Data
= Beginning of Section =

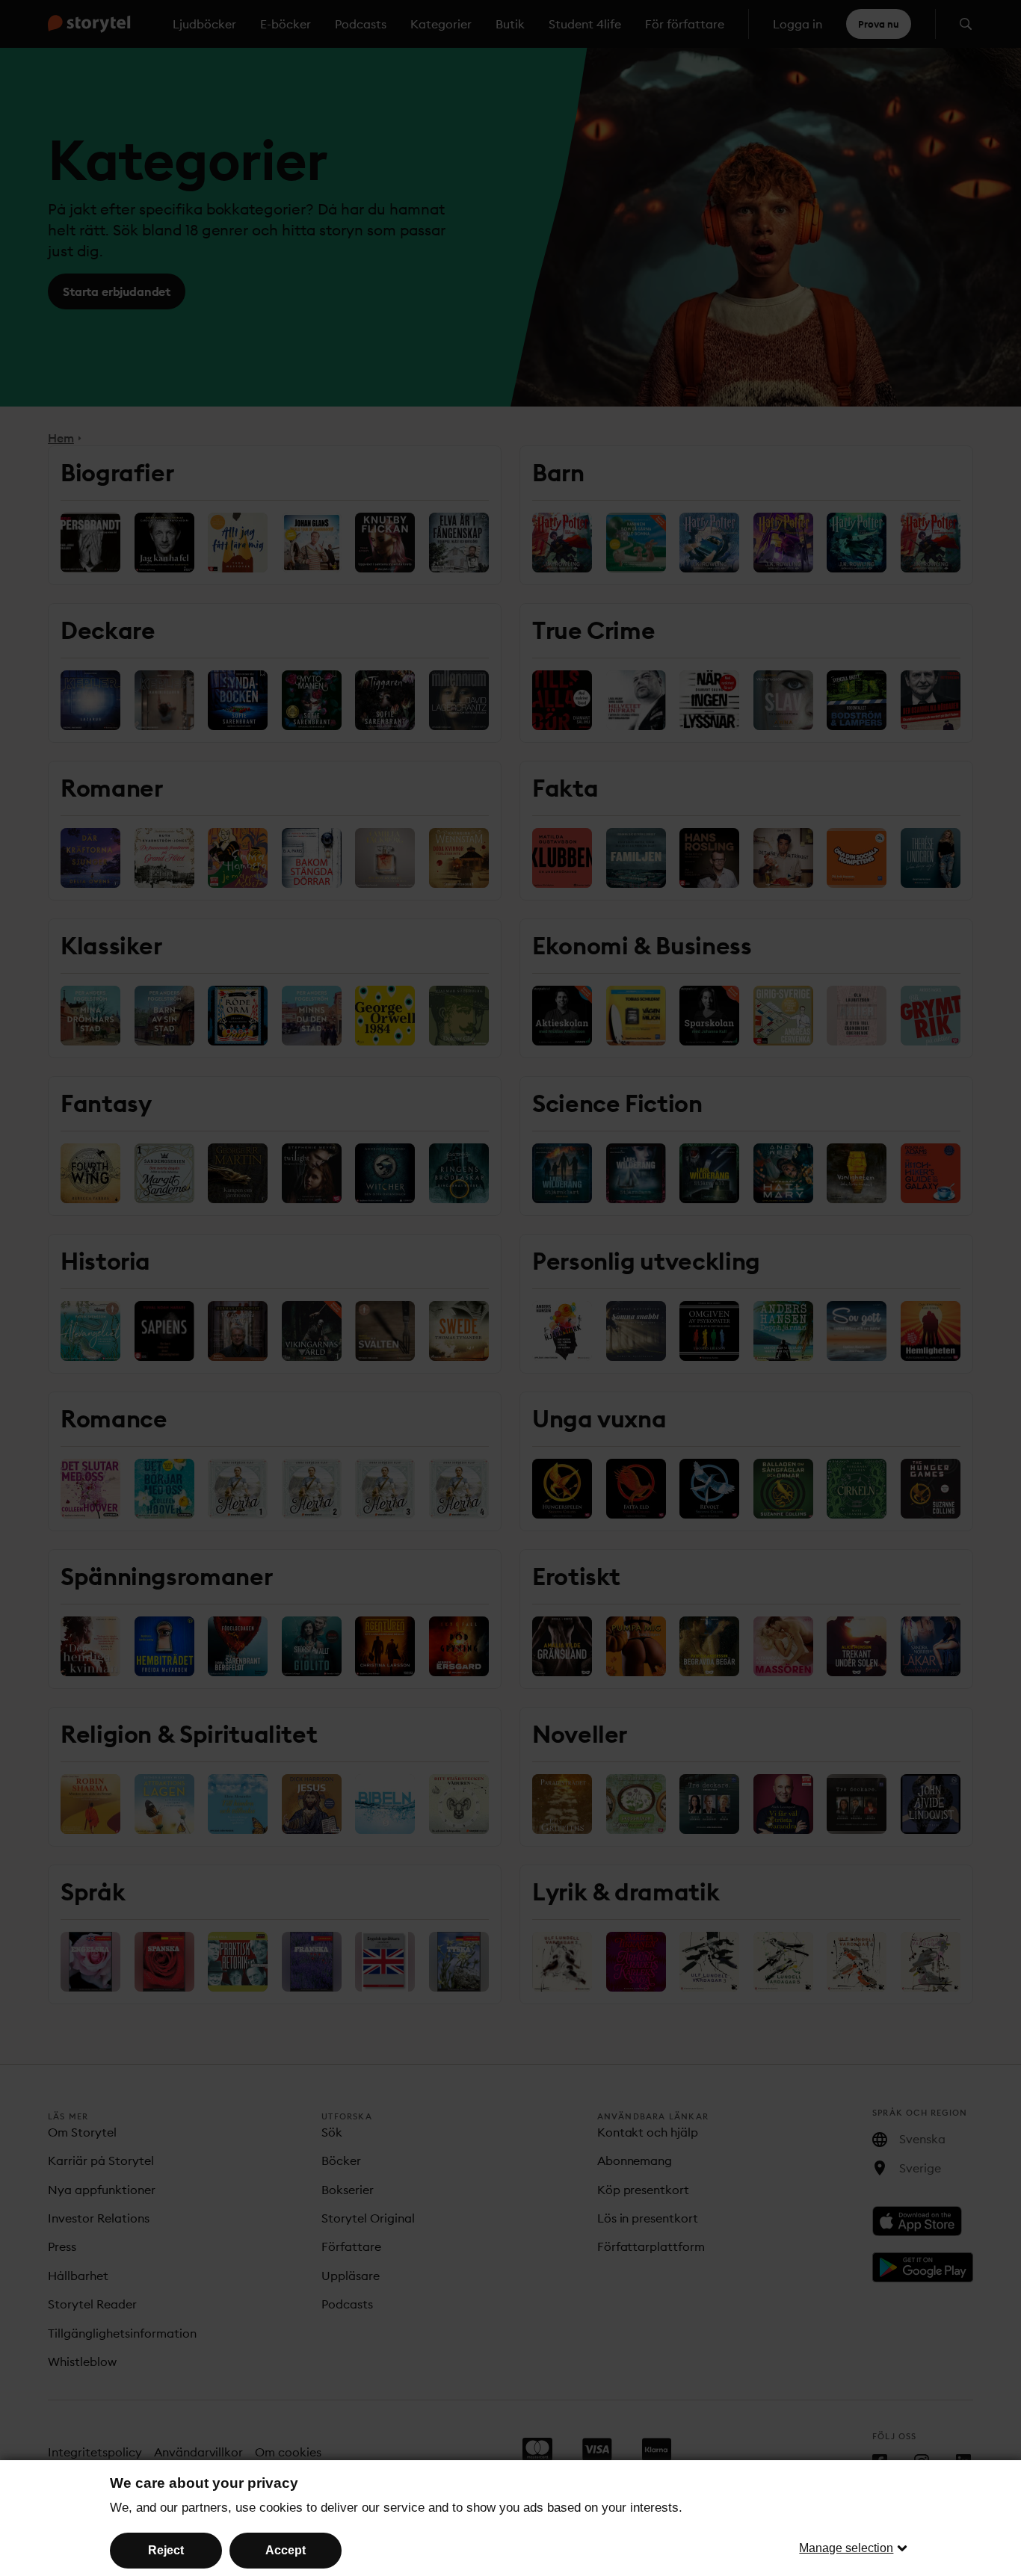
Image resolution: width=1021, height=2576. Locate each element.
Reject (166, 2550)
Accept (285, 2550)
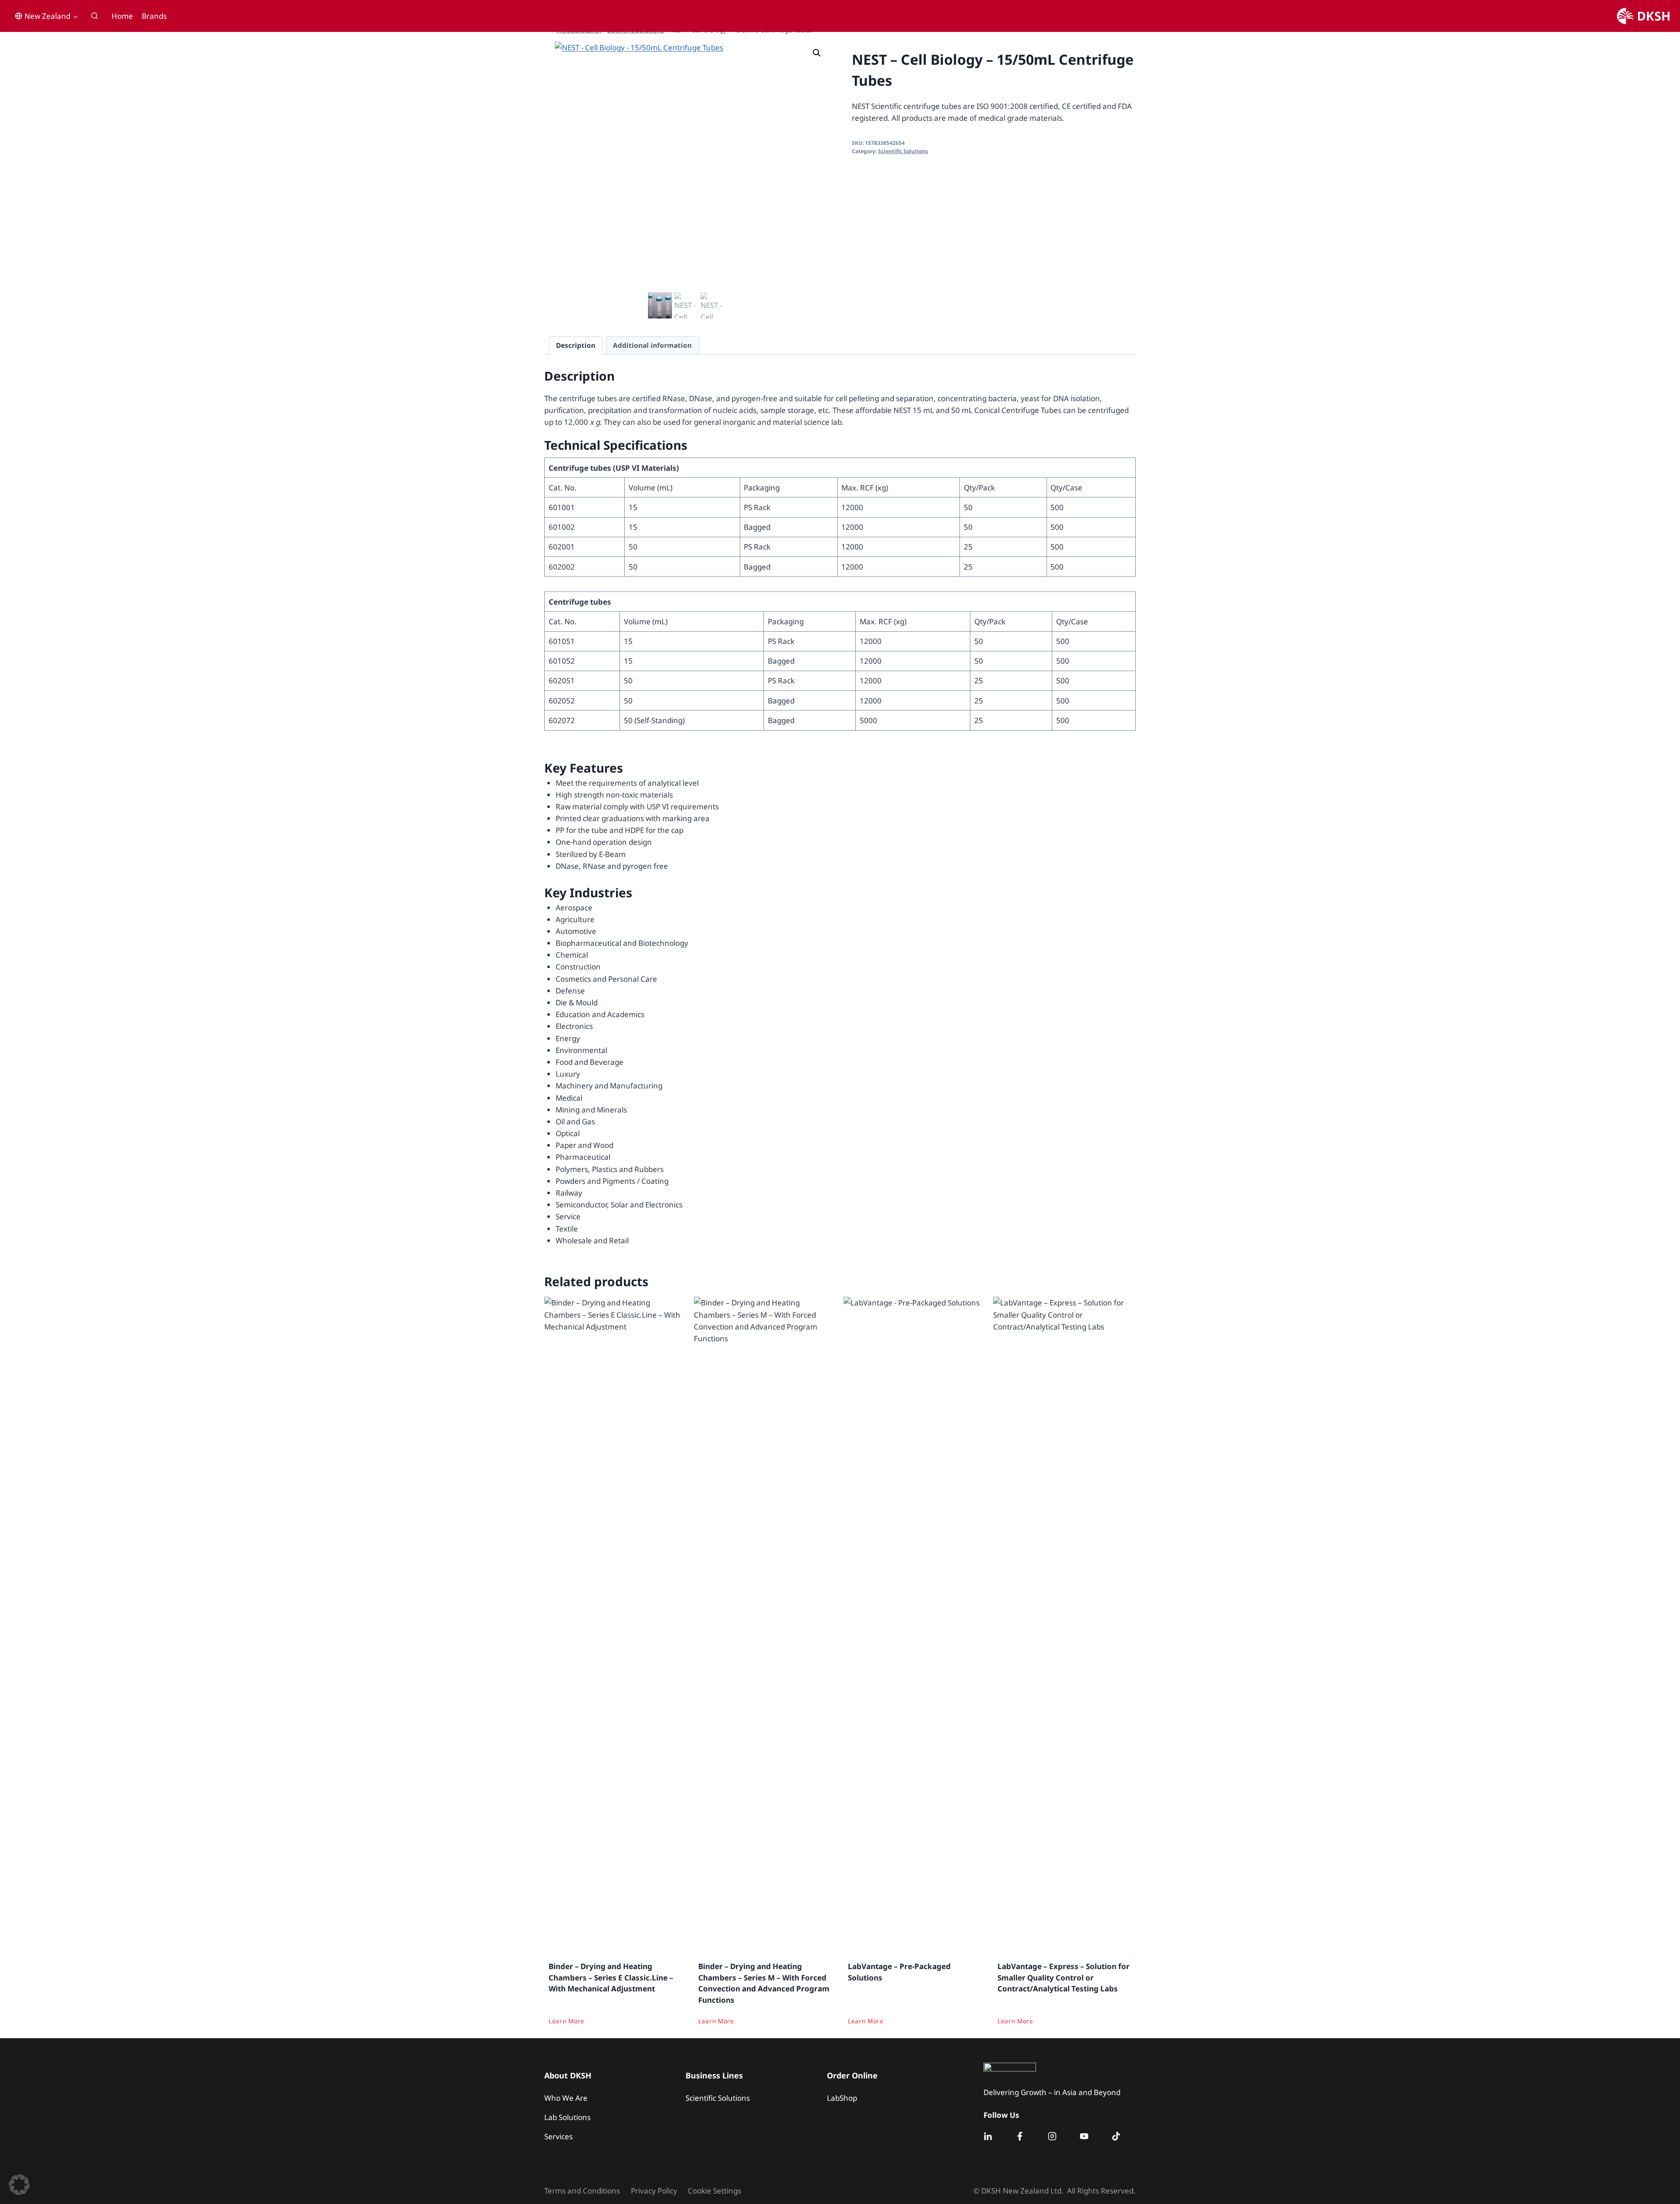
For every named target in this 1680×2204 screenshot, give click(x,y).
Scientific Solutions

= End of Section =

Exact copies of the lines from the one containing "Reject (166, 2550)" through the final line of the data are required; pictures are to be omitted.

Answer to this problem
Reject (166, 2550)
Accept (285, 2550)
For every named target in this 1680×2204 screenshot, give click(x,y).
Scientific Solutions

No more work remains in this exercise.